近年、温暖化や異常気象の影響で、米の品質に大きなばらつきが出ています。このため、消費者はどの米を選ぶべきか迷うことが多くなっています。そんな中、東洋ライス株式会社は新しい食味評価法を提案し、これまでの米選びの概念を大きく変える取り組みを進めています。
食味評価法の革新
最近、東北大学で行われた「日本食品科学工学会第73回大会」において、同社の技術者と米・食味鑑定士協会会長が発表したのは、「実際のおいしさ」を基にした米の選び方についてです。米のおいしさは様々な要因によって影響を受けるため、ただ産地や品種だけではなく、実際に食べてみないと分からないという課題があります。

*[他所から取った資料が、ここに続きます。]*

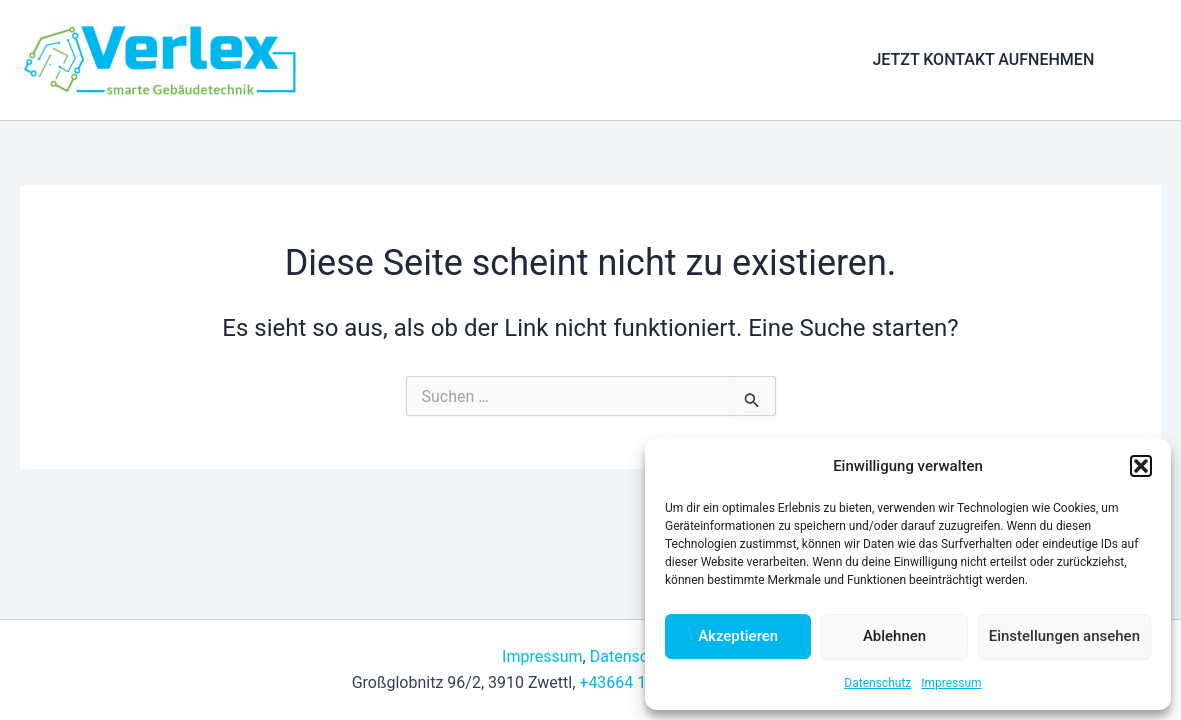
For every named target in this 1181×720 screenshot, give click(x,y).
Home (396, 59)
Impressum (951, 683)
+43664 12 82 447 (643, 682)
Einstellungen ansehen (1064, 636)
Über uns (612, 59)
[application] (539, 60)
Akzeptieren (738, 636)
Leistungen (499, 60)
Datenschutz (877, 683)
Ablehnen (894, 636)
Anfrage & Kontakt (741, 59)
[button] (1141, 466)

この問題を解決するために、炊飯したご飯の食味を測定し、それを基にブレンドする方法を確立しました。
「味度メーター」の活用
新たに導入された指標「味度値」は、一定条件で炊飯した米を測定し、その食味の特性を数値化したものです。この方法は官能評価との関連性も高く、消費者が求める味わいをしっかりと反映することができます。このように、原料米をロットごとに測定し、食味に応じたブレンドを行なうことで、安定した食味の米を提供することが可能となりました。
気候変動と米の品質
気候変動は米に直接的な影響を及ぼします。同じ品種の米でも、年ごとの気象、育成条件、さらには保管方法によって味わいや品質が異なることが増えてきました。そのため、消費者が満足できるおいしさを安定して届けるためには、製造過程での精密な品質評価が不可欠です。従来の産地や品種だけに頼らず、実際の味わいに基づいた選定が求められています。
期待される社会の実現
今回の取り組みでは、消費者は自分の求めるおいしさに合った米を選ぶことができるようになるとされています。今後、流通業者や生産者とも連携を強化し、おいしさを前面に出した米選びを実現したいと考えられています。食味品質を誠実に表示することで、消費者は自らの嗜好に合った米を容易に見つけることができ、食卓での満足度も向上するでしょう。
東洋ライスの未来
東洋ライスは、これまでの農産物の価値評価に「おいしさ」を加えることで、米産業全体の信頼を高めていくとの考えを持っています。消費者が価格や年産だけでなく、実際に確認されたおいしさを基準に米を選ぶ社会を目指すこのプロジェクトは、食味の表示を分かりやすくするだけでなく、生産者にも新たな評価基準を提供するものといえます。今後の展開にも、ぜひ注目していきたいですね。